*** Opening EXTRACTED RECORDS ***

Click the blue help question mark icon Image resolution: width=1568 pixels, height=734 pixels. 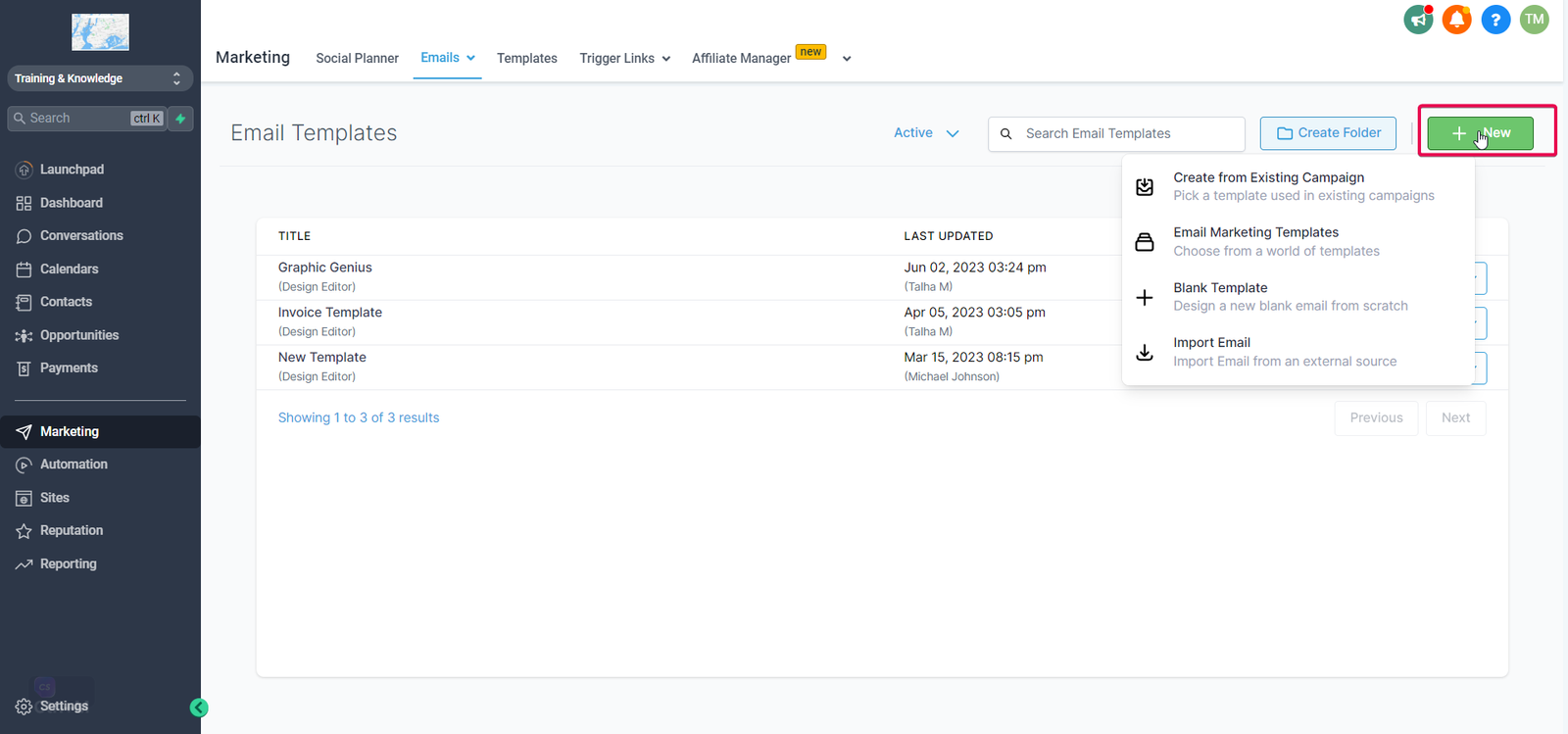pos(1495,20)
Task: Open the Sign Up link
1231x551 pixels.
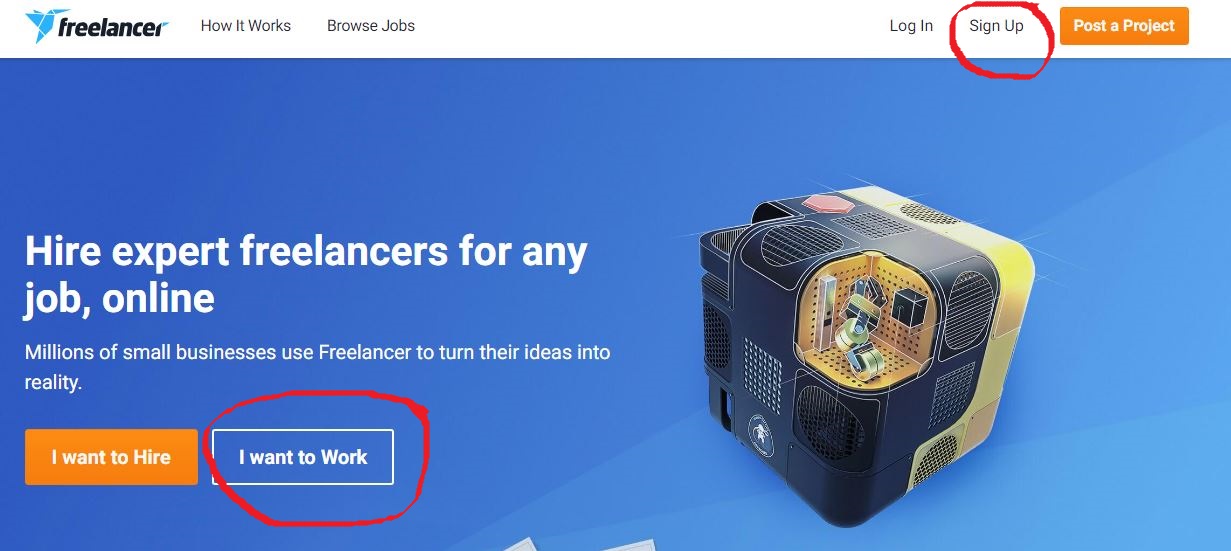Action: coord(996,26)

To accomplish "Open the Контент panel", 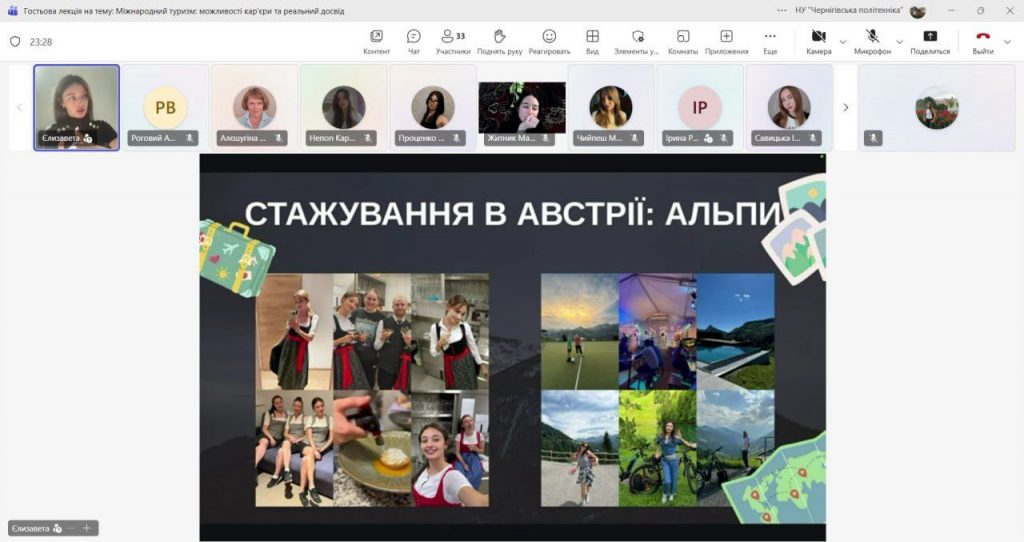I will click(376, 41).
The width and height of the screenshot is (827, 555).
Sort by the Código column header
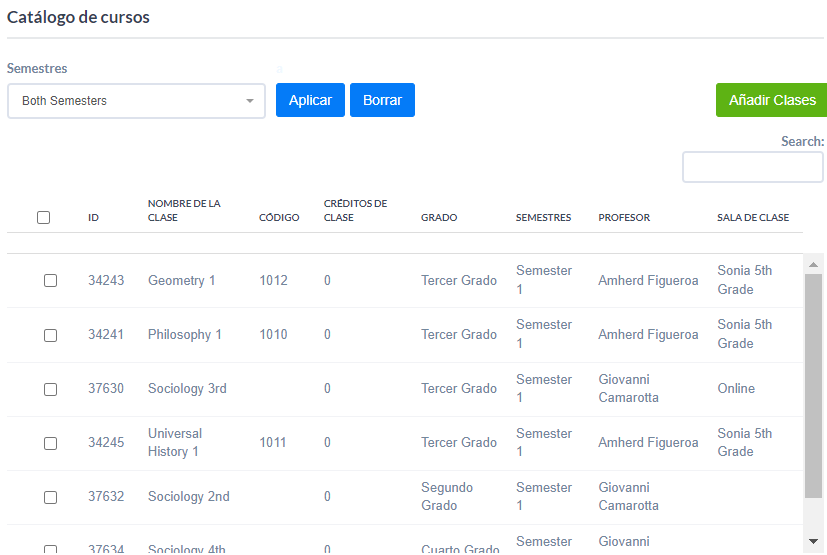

*** Closing EXTRACTED RECORDS ***

WHAT THE TASK ASKS> Retype exactly, and only, the lines from the one containing "The width and" through the end of the records above. Pictures stay out of the copy.

EXERCISE OUTPUT>
The width and height of the screenshot is (827, 555).
Sort by the Código column header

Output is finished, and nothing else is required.